My only claim to fame as a mother of a camper is the care package I send every year. Some mothers lovingly bake cookies, find lovely treats, send notes and cards and send e-mail through the system where you pay to e-mail your child, less they forget you are still hovering over them and interfering with all of their fun. I drop my child, after being made to wait for the bus to leave, and head to China Town. I head into Owajima and spend about an hour finding a nice variety of items. Packages with little dancing fish and bears in brightly colored wrapping dancing on the surface and no food label are my favorite. I fill a box of such treasures and off it goes. I figure most of it is fed to the raccoons.


I don't ever send the really really bad stuff. I should just for fun. the picked fish heads, the toasted tiny fish skeletons and other such mysteries. It could be a fun fun package if I could imagine some sort of consumption and not just screeches from the girls.


I am just so glad she is at camp. This is her favorite thing. She is coming back to unhappy but necessary "procedures". Her summer will end August 10th. Surgery on both legs to lengthen her calf muscles. More later. It is too YUCK to think about today.


Today I am thinking about gummy weird candy that no one can identify.

Tuesday, July 07, 2009

Birthdays, Non Parties and other Matters







She is now 17 years old. Hard to believe. She spent her birthday with Grampa and other Grampa in Eugene. Her father and clan went for a three day visit. In ways it seemed odd to have them going to visit and not me but then in other ways it was more than fine. I was at home and doing some minor gardening projects and then took off to visit Margaret and Mary-Jane's Whidby Island cabin. (That is certainly something I intend to do more.)

Dataset extract →
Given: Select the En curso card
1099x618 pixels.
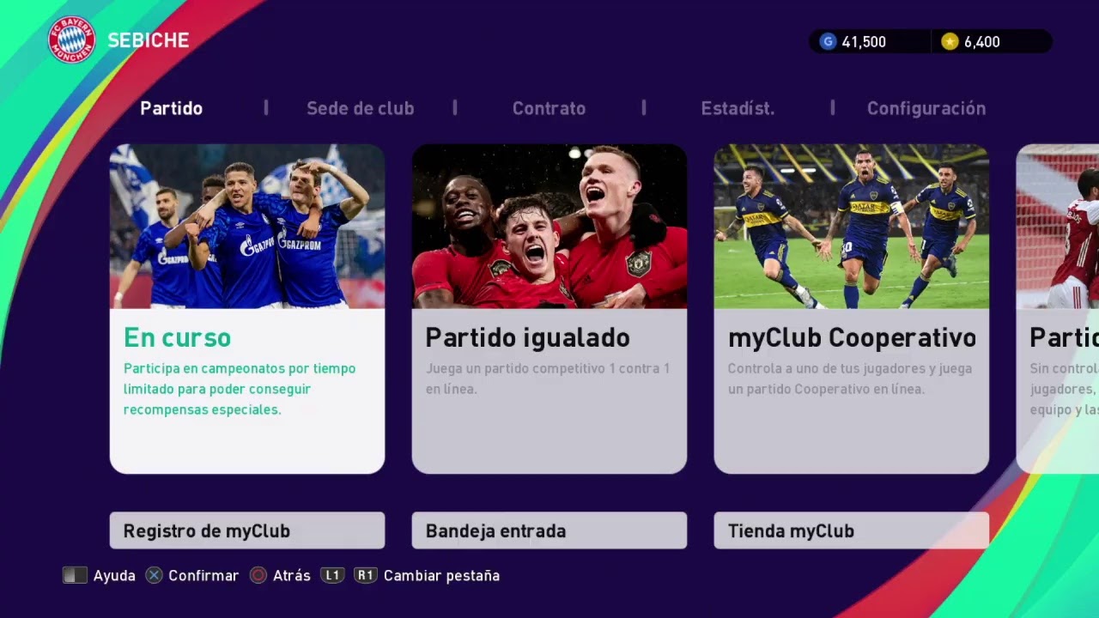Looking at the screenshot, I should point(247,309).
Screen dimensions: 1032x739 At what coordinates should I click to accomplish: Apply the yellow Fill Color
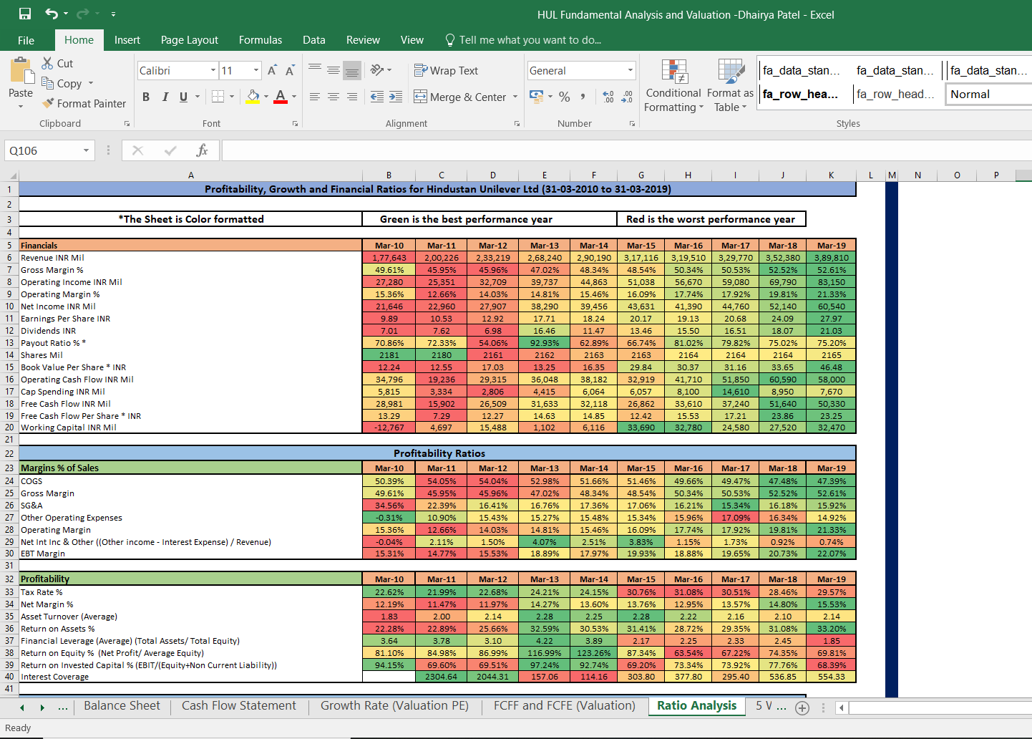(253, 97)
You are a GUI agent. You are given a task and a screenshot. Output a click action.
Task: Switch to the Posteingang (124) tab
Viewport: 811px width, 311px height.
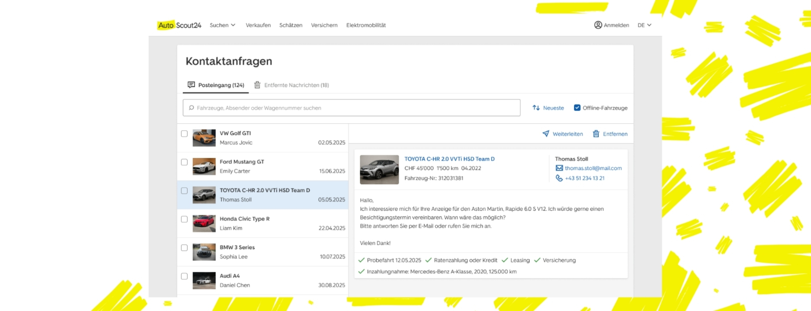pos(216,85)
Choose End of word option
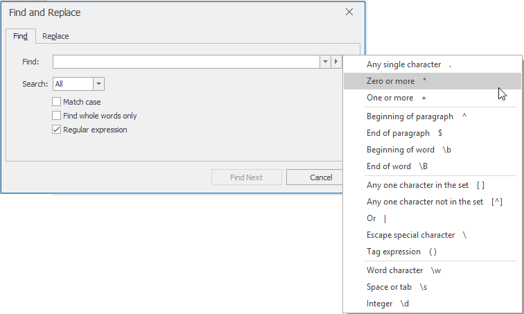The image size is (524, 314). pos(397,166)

Explore the material →
1 > Please quote the blog post from "Tuesday, July 07, 2009" down to "to do more.)", word for word.
2 > From the blog post, list each thing it says some mothers do for their campers.

Task responses →
1 >
Tuesday, July 07, 2009

Birthdays, Non Parties and other Matters







She is now 17 years old. Hard to believe. She spent her birthday with Grampa and other Grampa in Eugene. Her father and clan went for a three day visit. In ways it seemed odd to have them going to visit and not me but then in other ways it was more than fine. I was at home and doing some minor gardening projects and then took off to visit Margaret and Mary-Jane's Whidby Island cabin. (That is certainly something I intend to do more.)

2 >
- Lovingly bake cookies
- Find lovely treats
- Send notes and cards
- Send e-mail through the system where you pay to e-mail your child